T. Rowe Price owns 1.2 million shares, a 9.4 percent stake, for which it paid $14.56 million, or an average of $12.13 a share.

That prompted Baltimore Bancorp to ask the Federal Reserve to investigate whether T. Rowe Price was violating any federal laws. There'll be more to come on this.

The pot is still boiling at Cerbco Inc., where brothers George and Robert Erikson are under fire from shareholders. The Eriksons are trying to sell their controlling interest in Cerbco for $6 million, or $24.24 a share. Shareholders are unhappy because they are not part of the deal and their stock is trading for only about $2 a share.
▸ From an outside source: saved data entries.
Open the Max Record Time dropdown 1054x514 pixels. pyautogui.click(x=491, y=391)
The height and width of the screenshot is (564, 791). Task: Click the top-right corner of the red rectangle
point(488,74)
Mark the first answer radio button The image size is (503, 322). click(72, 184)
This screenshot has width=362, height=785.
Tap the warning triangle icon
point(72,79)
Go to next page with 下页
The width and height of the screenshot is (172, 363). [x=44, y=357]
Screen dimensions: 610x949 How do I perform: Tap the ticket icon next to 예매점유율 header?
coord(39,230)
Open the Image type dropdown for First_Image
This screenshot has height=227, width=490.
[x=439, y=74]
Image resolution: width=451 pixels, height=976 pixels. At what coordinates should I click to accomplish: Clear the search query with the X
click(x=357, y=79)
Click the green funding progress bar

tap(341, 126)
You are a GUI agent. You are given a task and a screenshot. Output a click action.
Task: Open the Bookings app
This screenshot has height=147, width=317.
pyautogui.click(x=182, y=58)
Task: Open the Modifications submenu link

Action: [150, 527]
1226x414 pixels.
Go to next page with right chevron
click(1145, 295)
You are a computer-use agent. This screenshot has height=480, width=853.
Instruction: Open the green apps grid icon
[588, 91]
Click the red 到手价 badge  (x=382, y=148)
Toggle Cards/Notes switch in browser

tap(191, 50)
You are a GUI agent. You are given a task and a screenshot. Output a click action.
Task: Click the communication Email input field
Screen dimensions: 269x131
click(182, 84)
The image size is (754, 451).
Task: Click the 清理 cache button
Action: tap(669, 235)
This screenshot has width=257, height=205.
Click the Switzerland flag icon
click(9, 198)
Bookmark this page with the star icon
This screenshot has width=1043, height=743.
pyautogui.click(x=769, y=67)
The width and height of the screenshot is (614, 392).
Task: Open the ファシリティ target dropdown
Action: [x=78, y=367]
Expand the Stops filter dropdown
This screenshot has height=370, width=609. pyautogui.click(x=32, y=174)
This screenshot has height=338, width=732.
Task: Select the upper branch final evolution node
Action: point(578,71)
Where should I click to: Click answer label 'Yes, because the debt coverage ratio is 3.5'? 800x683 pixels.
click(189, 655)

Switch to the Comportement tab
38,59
At the heart of the deal is the fact that Cerbco owns a controlling interest in Insituform East Inc. of Landover. Thus, if you buy control of Cerbco from the Eriksons, you also get control of Insituform East, a company that repairs sewer pipes without digging them up.

The Eriksons hope to sell their control of Cerbco to Insituform of North America Inc. of Memphis, which wants to forge a new link with its Washington area counterpart.

The controversy first surfaced publicly in March when the Eriksons announced the deal. It resurfaced in July at Cerbco's stormy annual meeting, and it got into the courts in late August when Washington attorney Merle Thorpe Jr., head of the Foundation for Middle East Peace, attempted to stop the transaction.

Noting that the matter is in the courts, Robert Erikson said he could not comment on the controversy.

Thorpe's court action already was pending in Delaware, where Cerbco is incorporated, when the Eriksons revealed the contents of their letter of agreement with Insituform.

Thorpe's attorney, Joseph M. Hassett of Hogan & Hartson, said the letter indicated that Insituform had agreed not to talk about a deal to anyone other than the Eriksons and also had agreed to pay for the Eriksons' legal fees if they were sued by shareholders. Thorpe's lawyers responded by filing an additional action in Delaware asking the court to stop the deal between the Eriksons and Insituform.

In the midst of all of this, a proposed compromise was crafted by Stephen Hartwell, who holds shares in both Cerbco and Insituform East. Hartwell is the chairman of the $5 billion Washington Mutual Investors Fund.

Hartwell suggested that Insituform's $6 million be spread out over all shareholders. The way he figured it, a shareholder would get $24.24 for selling 17 out of every 100 shares owned. In return, the shareholder would have to give Insituform his voting rights for five years for the other 83 shares. That arrangement would give Insituform control of both Cerbco and Insituform East.

The main problem with the idea is that the Eriksons would get only about $1.5 million instead of $6 million they expected.

Does anyone here speak Ada? Well, after seven lean years, it looks like the answer might be yes for Verdix Corp., of Chantilly. At least, two stock analysts at Branch, Cabell & Co. in Richmond think they finally see some fat years ahead.

Ada is the computer language that was advertised back in 1983 as the future darling of the Pentagon for "mission-critical" systems involving weapons and communications. But, as often happens at development stage companies, the Ada business did not develop as rapidly as forecast, and there was lots of corporate trauma and plenty of red ink during the 1985-1988 time frame.

In the process, many stockholders who bought stock in Verdix in the days when the stock was at the $7.50 level, were disappointed to see the stock drop off to $1 or below.

But if any of those shareholders held on, there may be hope in sight, according to analyst D. Mackenzie Faulkner III and E. Hunter Thompson Jr.

Sales and earnings per share have moved up steadily since the turnaround in the 1988 fiscal year, ending March 30. Sales were up from $6.4 million in 1988 to $9.5 million in 1989 to $11.4 million in 1990. Earnings per share for the same years rose from 1 cent to 13 cents to 15 cents.

For fiscal 1991, which ends in March, Faulkner estimates $15 million in revenue with 18 cents a share in earnings. For the year beyond that, he foresees sales of $22 million and 20 cents a share in profit.

The analysts say they believe Verdix shares, now selling at $1.56 each, are suitable for long-term investors "comfortable with the inherent risks in smaller capitalization stocks." The analysts didn't mention patience, but that would be useful, too.